On peut se demander jusqu'où Clarke a vu juste pour l'avenir de l'Humanité. Le voyage interstellaire nous semble encore définitivement hors de portée, mais comme dans les romans 2001 et 2010 de Clarke, quand nous serons devenus des super IA, nous trouverons peut-être le moyen d'utiliser des trous de ver pour voyager entre les étoiles, puis de rencontrer des civilisations E.T.
L'écrivain de science-fiction et futurologue Arthur C. Clarke s'attaque à la tâche la plus impossible et la plus ingrate qui soit : tenter de prédire l'avenir avec exactitude.
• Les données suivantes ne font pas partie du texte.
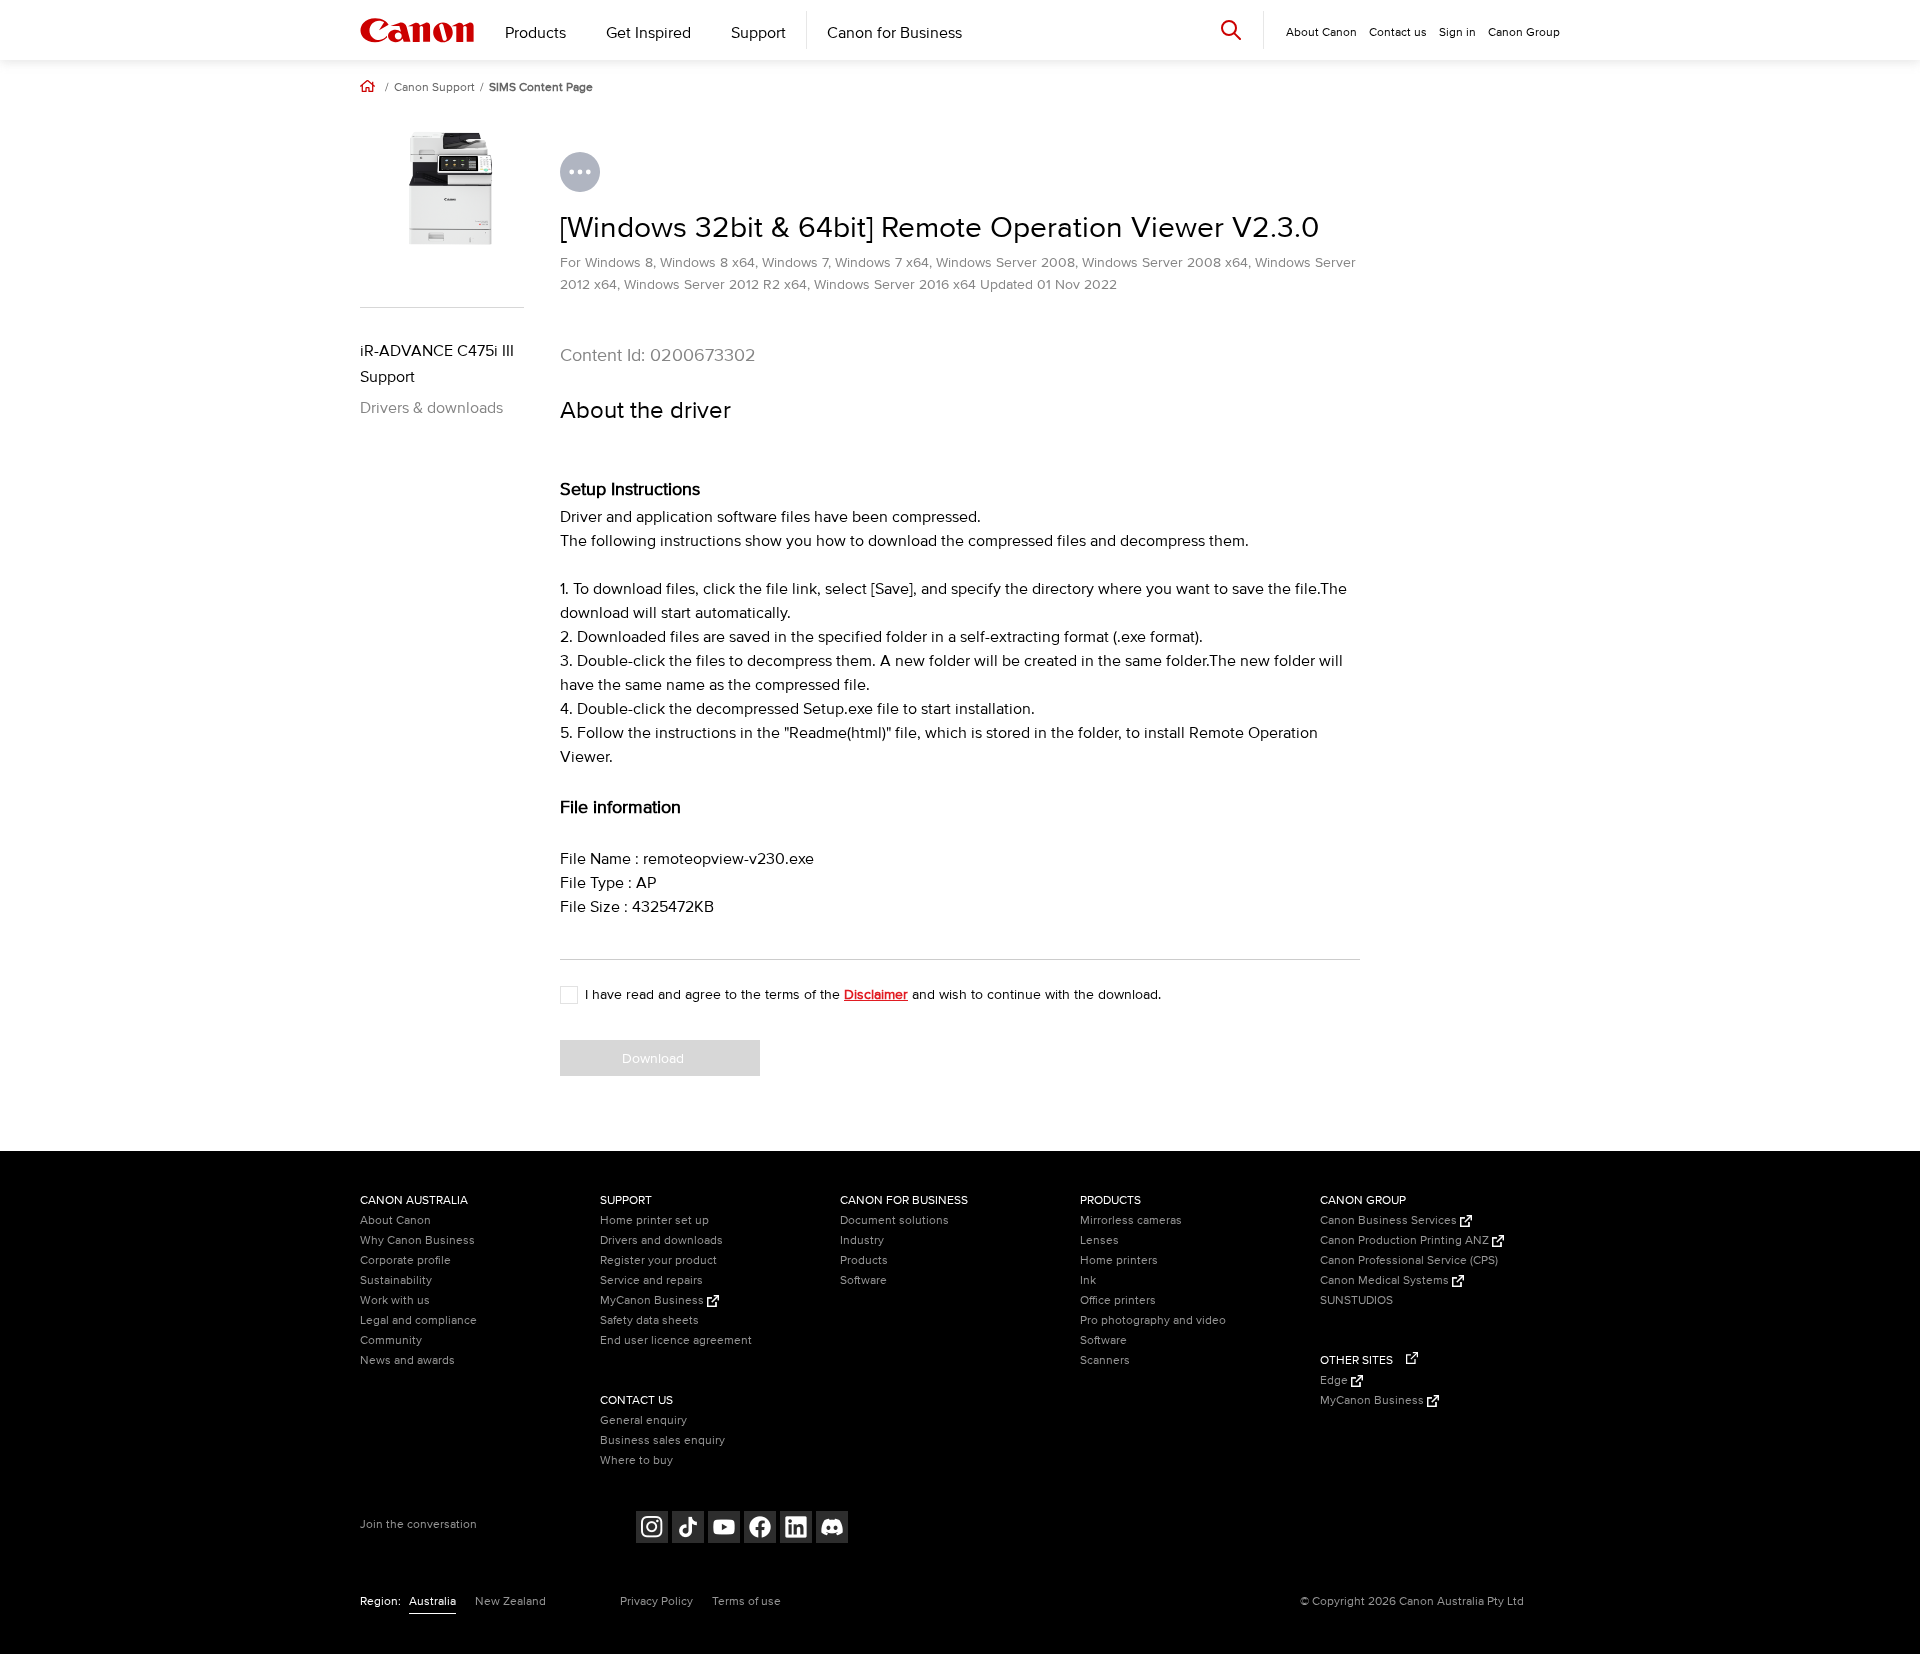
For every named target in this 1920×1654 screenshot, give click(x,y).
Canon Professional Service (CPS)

À quoi ressemblera le monde de demain ? Les habitants du futur auront-ils des singes comme majordomes ? Oui, selon M. Clarke, mais seulement jusqu'à ce qu'ils se syndiquent… Extrait de « Horizon : L'Explosion du Savoir », diffusé initialement sur BBC Two, le lundi 21 septembre 1964. Pour obtenir une traduction en français assez fidèle, cliquez sur le rectangle blanc en bas à droite. Les sous-titres en anglais devraient alors apparaître. Cliquez ensuite sur l'écrou à droite du rectangle, puis sur « Sous-titres » et enfin sur « Traduire automatiquement ». Choisissez « Français ». © BBC
En attendant, et comme le rappelle Colin McInnes dans un article récent de The Conversation que nous reprenons en le traduisant, sans spéculer sur l'existence des trous de ver, il est possible de rêver dans le même sens avec le concept déjà concret d'utilisation de la pression photonique pour la propulsion. Concept déjà envisagé depuis les travaux en 1921 du père de l'astronautique, Constantin Tsiolkovski, qui imaginait l'utilisation d'« immenses miroirs constitués de feuilles très fines » et de la « pression de la lumière solaire pour atteindre des vitesses cosmiques ».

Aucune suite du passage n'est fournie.